The drop to our one side was jaw dropping and it was easy to see how this became a strategic place during the campaign in Italy in the Second World War.
As we get closer to the top we lose sight of the abbey but see the war cemetary in the distance . We end up on a dead end at the top of the mountain. The buses with their pilgrims
are parked up. We see one motorhome and park next to him. It costs 8 euro for a motorhome to stay the night , 3 euro for a car to park and 25 euro for a bus. It was very peaceful spot now but its history has been less than peaceful .

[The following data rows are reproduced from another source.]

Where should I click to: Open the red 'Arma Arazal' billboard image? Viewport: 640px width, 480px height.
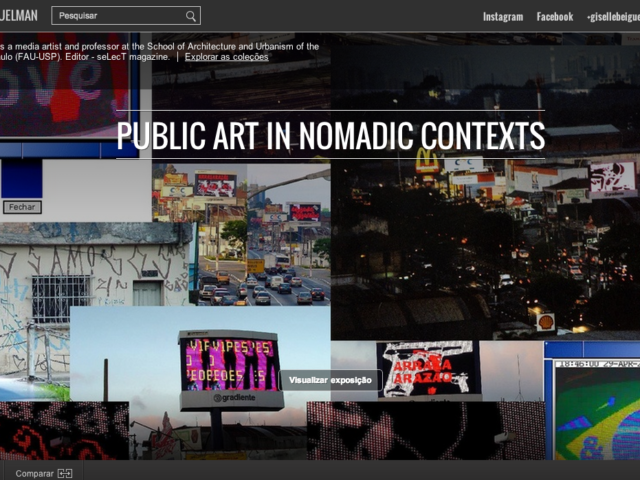428,368
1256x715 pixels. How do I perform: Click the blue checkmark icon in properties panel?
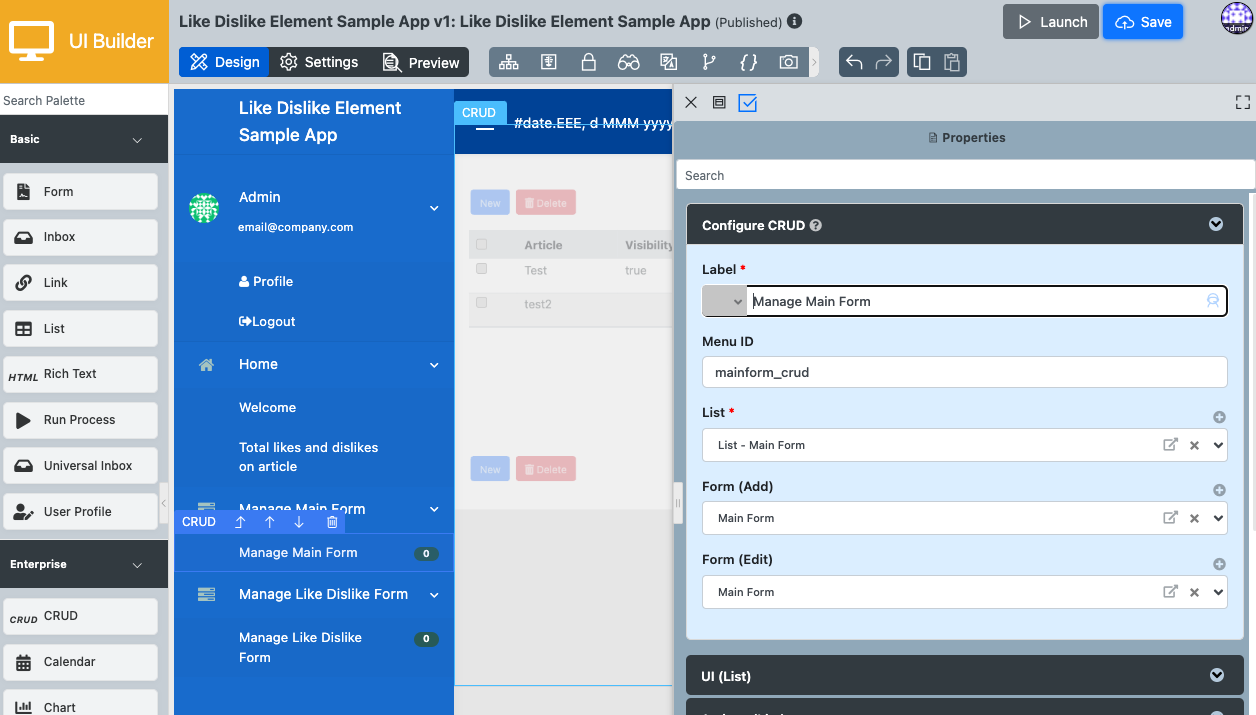(x=748, y=102)
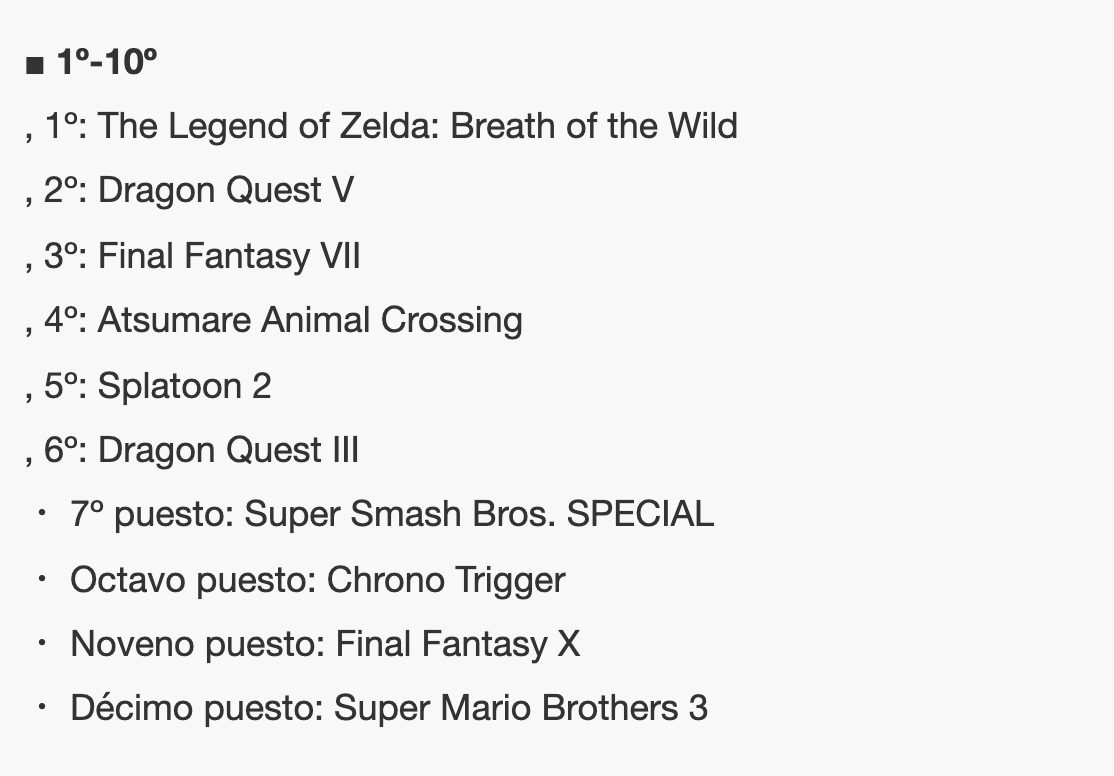Click the bullet next to Noveno puesto
The width and height of the screenshot is (1114, 776).
pyautogui.click(x=42, y=643)
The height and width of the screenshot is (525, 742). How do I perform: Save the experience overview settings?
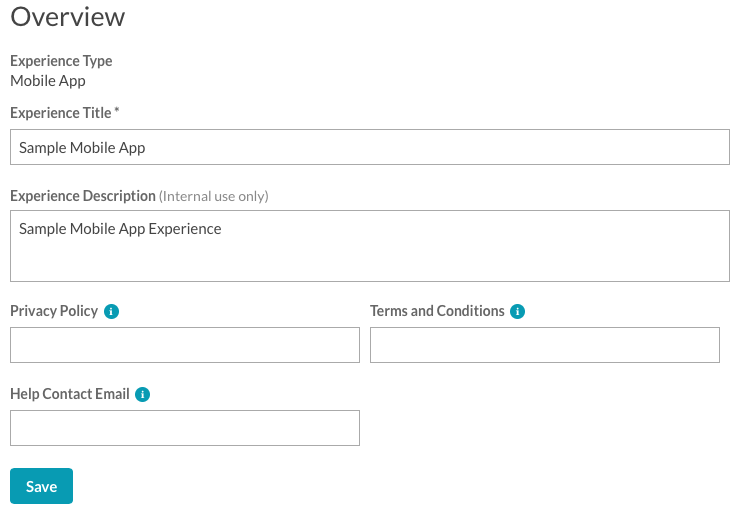(x=42, y=486)
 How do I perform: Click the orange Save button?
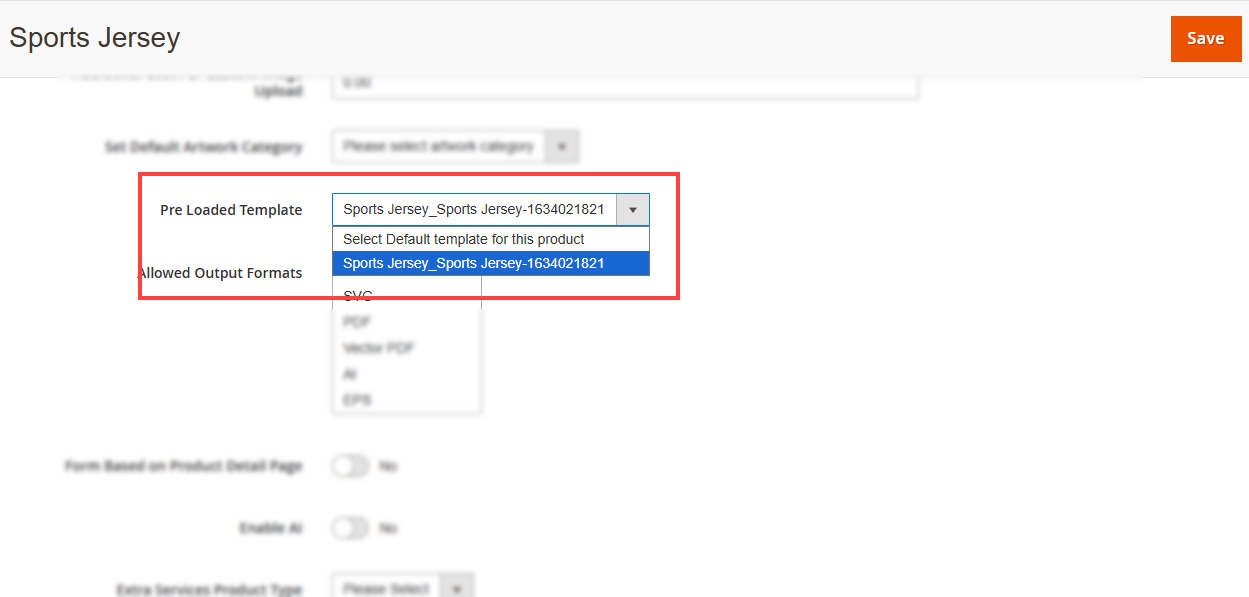[x=1204, y=39]
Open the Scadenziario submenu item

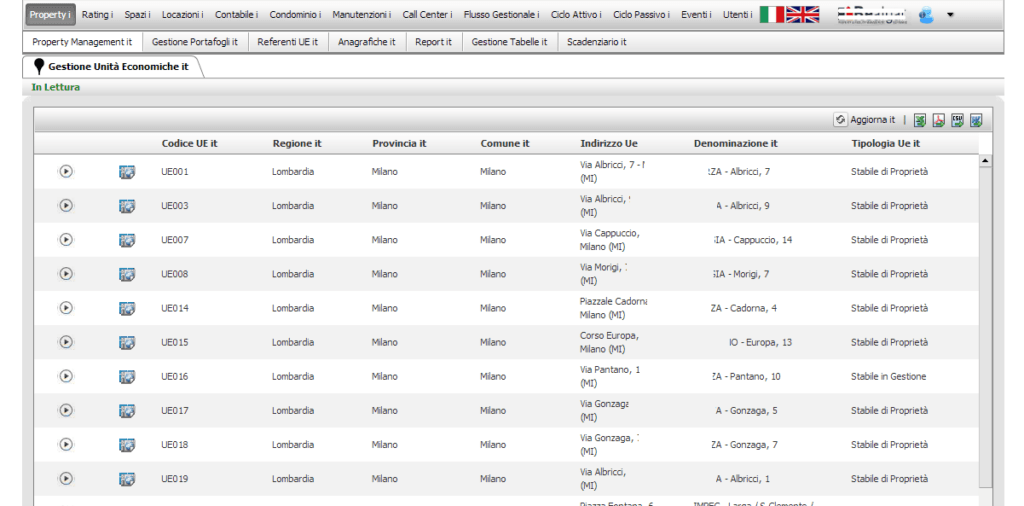coord(596,42)
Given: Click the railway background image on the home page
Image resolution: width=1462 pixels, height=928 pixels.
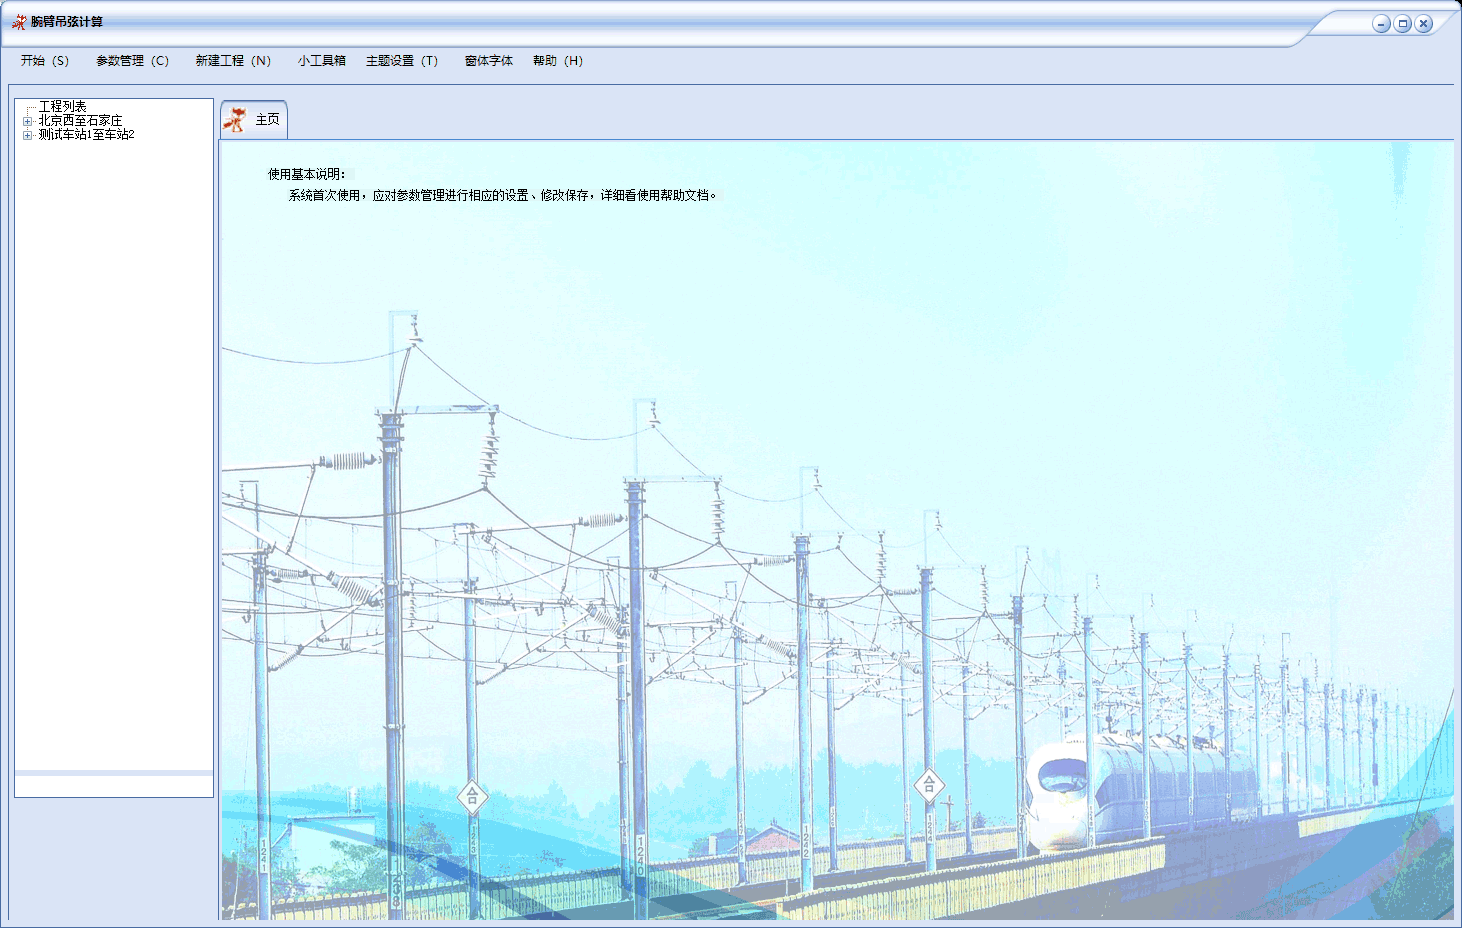Looking at the screenshot, I should click(x=836, y=560).
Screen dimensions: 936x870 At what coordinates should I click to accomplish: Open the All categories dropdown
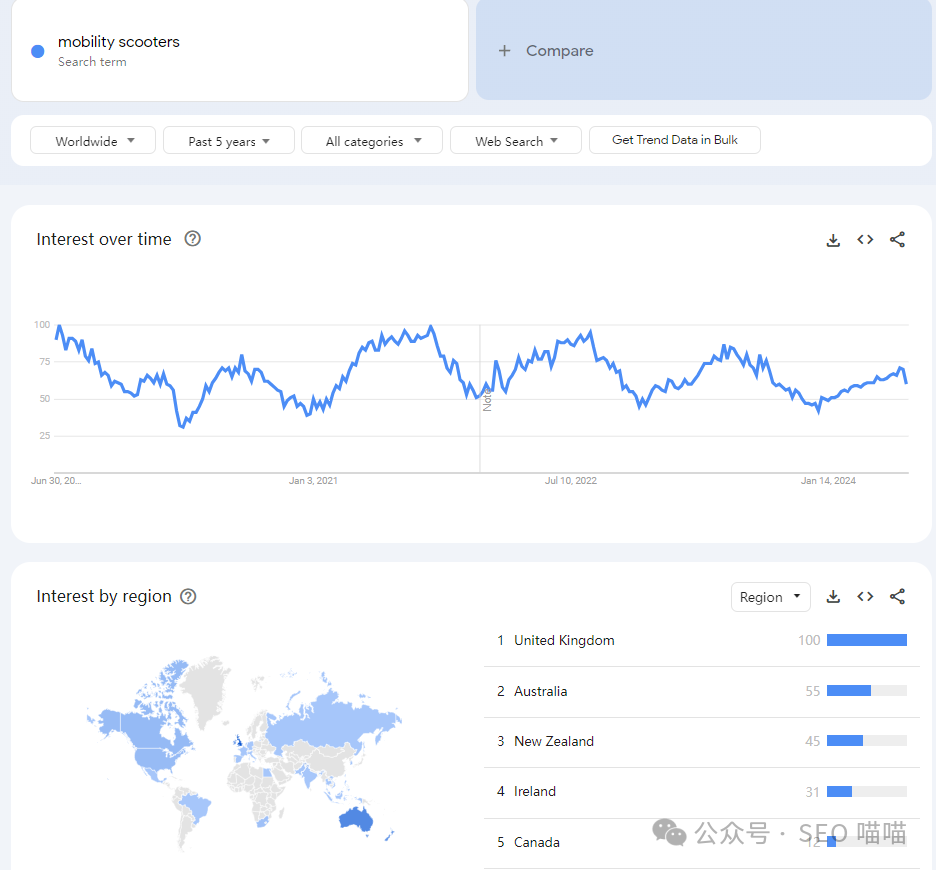[x=372, y=141]

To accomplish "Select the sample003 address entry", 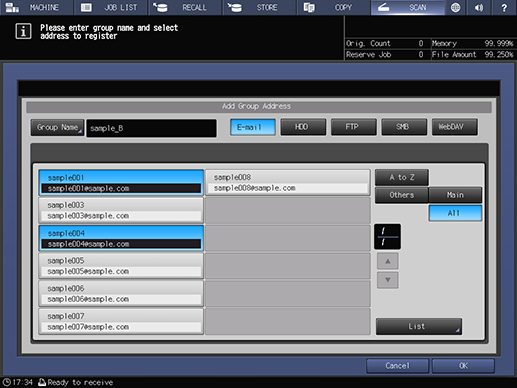I will click(x=121, y=210).
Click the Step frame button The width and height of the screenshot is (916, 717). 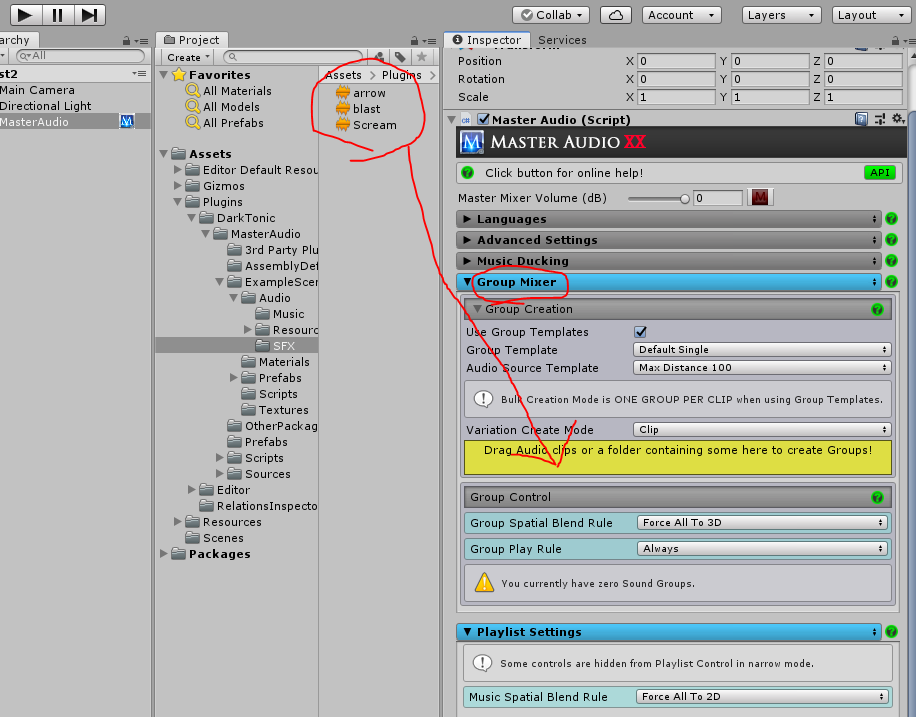(90, 15)
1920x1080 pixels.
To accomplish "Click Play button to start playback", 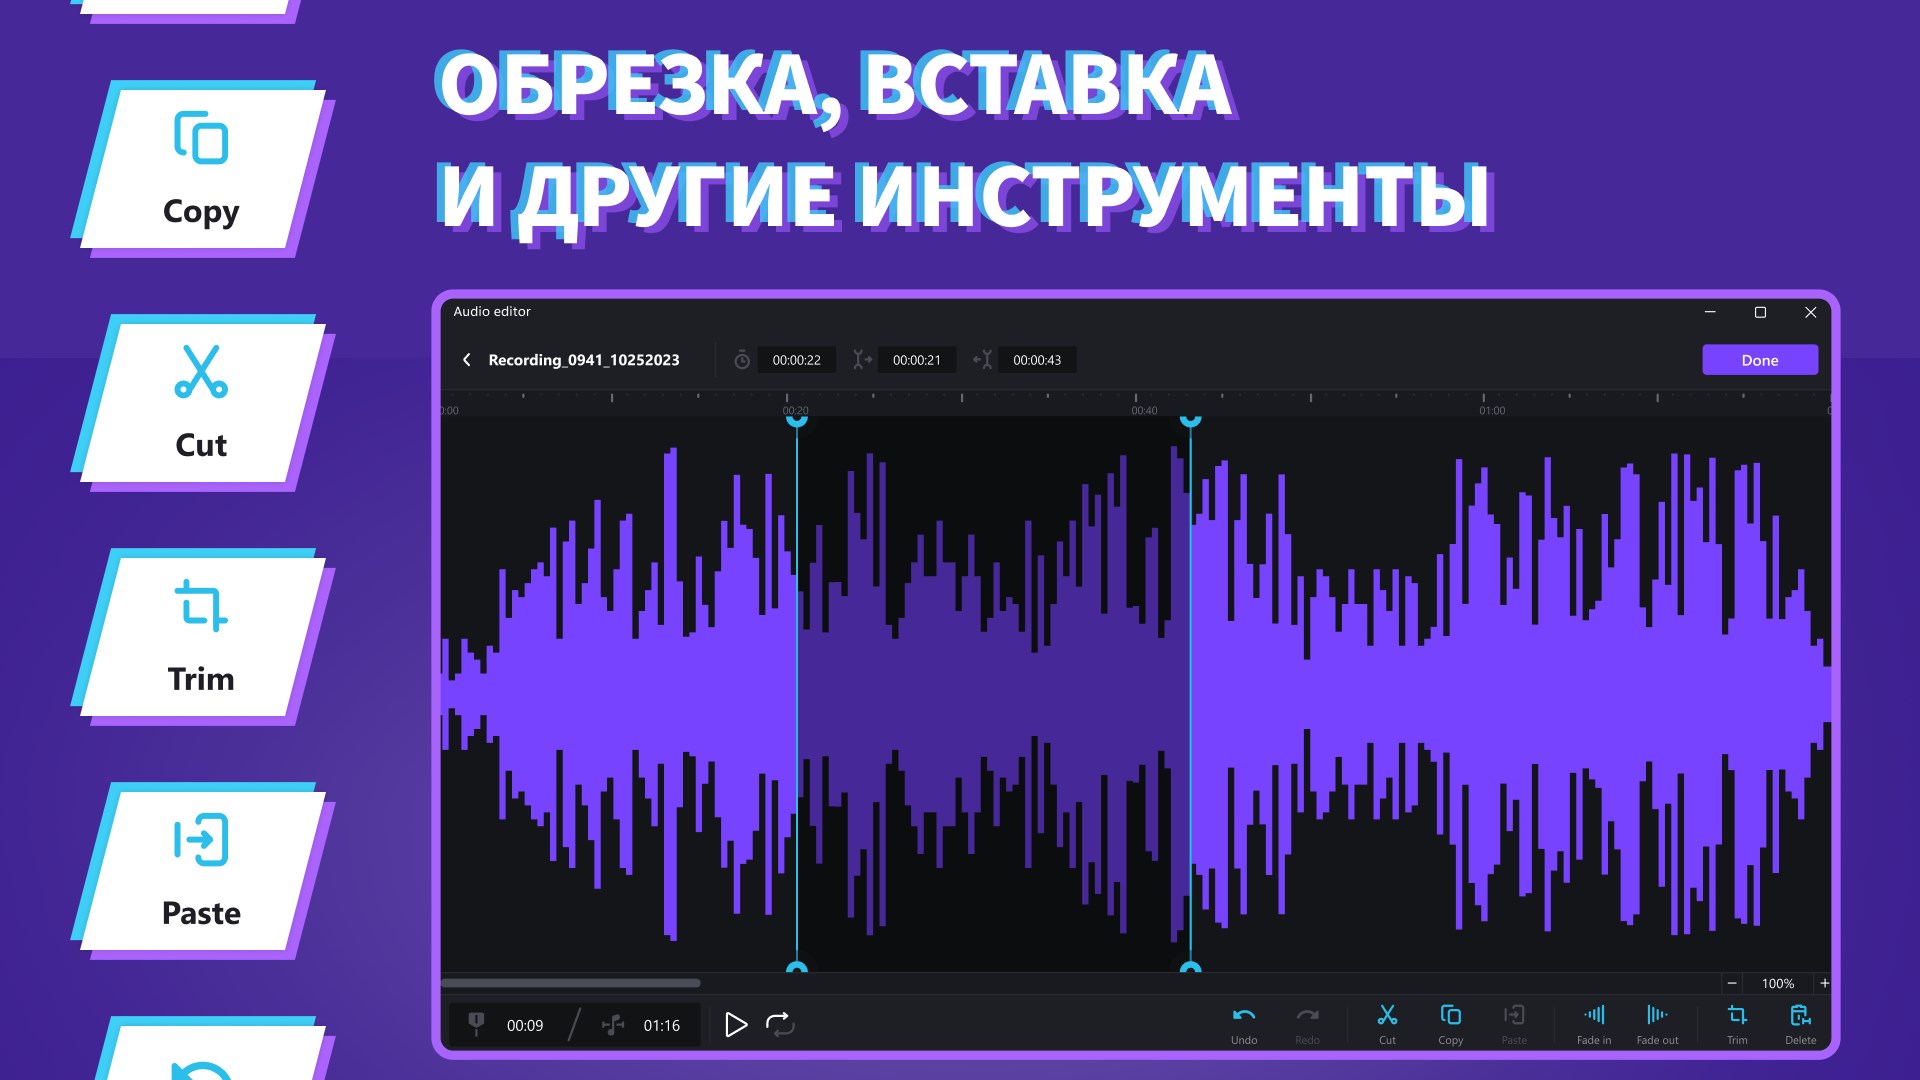I will [x=733, y=1025].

It was during the Battle for Monte Cassino between January and May 1944 that the abbey was completely destroyed . The German forces had established the 161 km Gustav Line to prevent Allied troops from advancing forward in a northerly direction. Initially General Kesselrings had regard for the ancient history of the abbey and did not include it in his line of defence however eventually blocking the path to Rome it was bombed by the American and British led forces . Sadly the only people killed there were 230 Italians citizens who had gone to seek refuge from the fighting believing the abbey would be the safest place to be. Following on from the bombings the Germans did move in , paratroopers who used it because of its excellent position and ease of defence . What we could see now was a complete rebuild . Rebuilding began
in the 1950's and was completed by the 1960's. It sits atop its hilltop a symbol to the world . And we were there. We had tried before and failed miserably having got lost around the town . This time , at least we were making headway and it looked as if we were going to make it .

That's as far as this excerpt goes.